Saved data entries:
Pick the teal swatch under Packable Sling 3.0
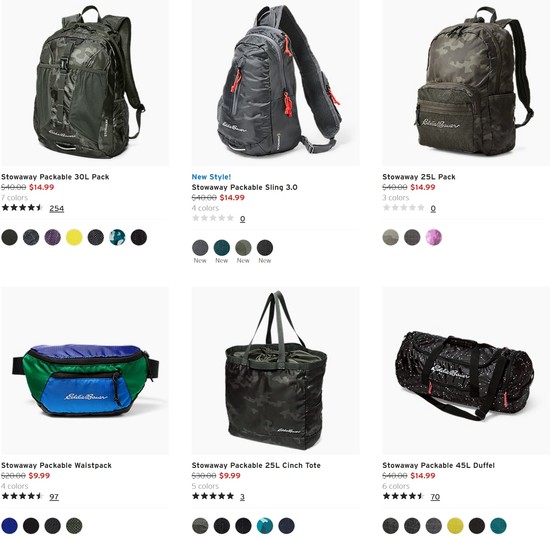550x540 pixels. click(222, 248)
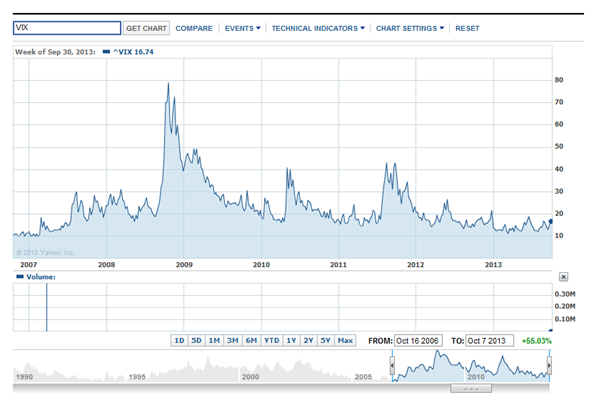Click the ticker symbol input field

tap(67, 28)
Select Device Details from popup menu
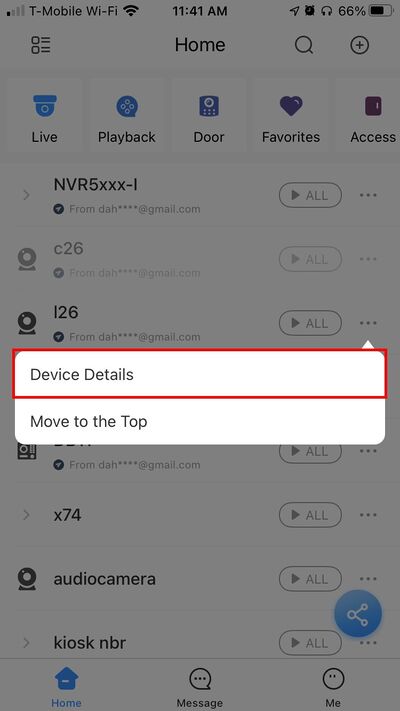 click(200, 374)
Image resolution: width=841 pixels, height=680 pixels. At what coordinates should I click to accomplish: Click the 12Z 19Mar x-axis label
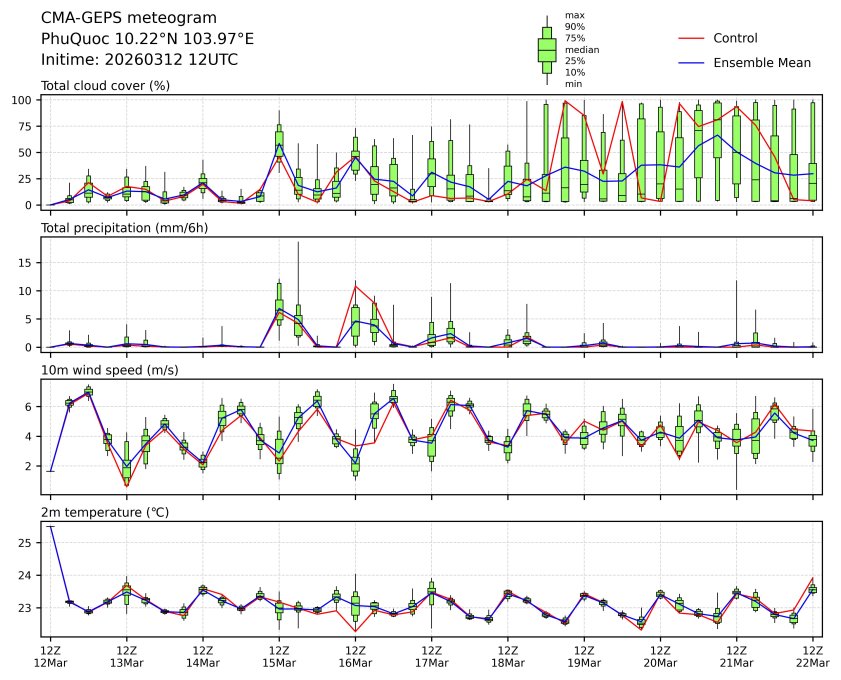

The task
Give the data above again exactly. Leave the pictures out.

Solved exercise
Pick the teal swatch under Packable Sling 3.0
550x540 pixels. click(222, 248)
Click the ticker symbol input field

tap(67, 28)
Select Device Details from popup menu
 click(200, 374)
Image resolution: width=841 pixels, height=680 pixels. At what coordinates should I click to accomplish: Click the 12Z 19Mar x-axis label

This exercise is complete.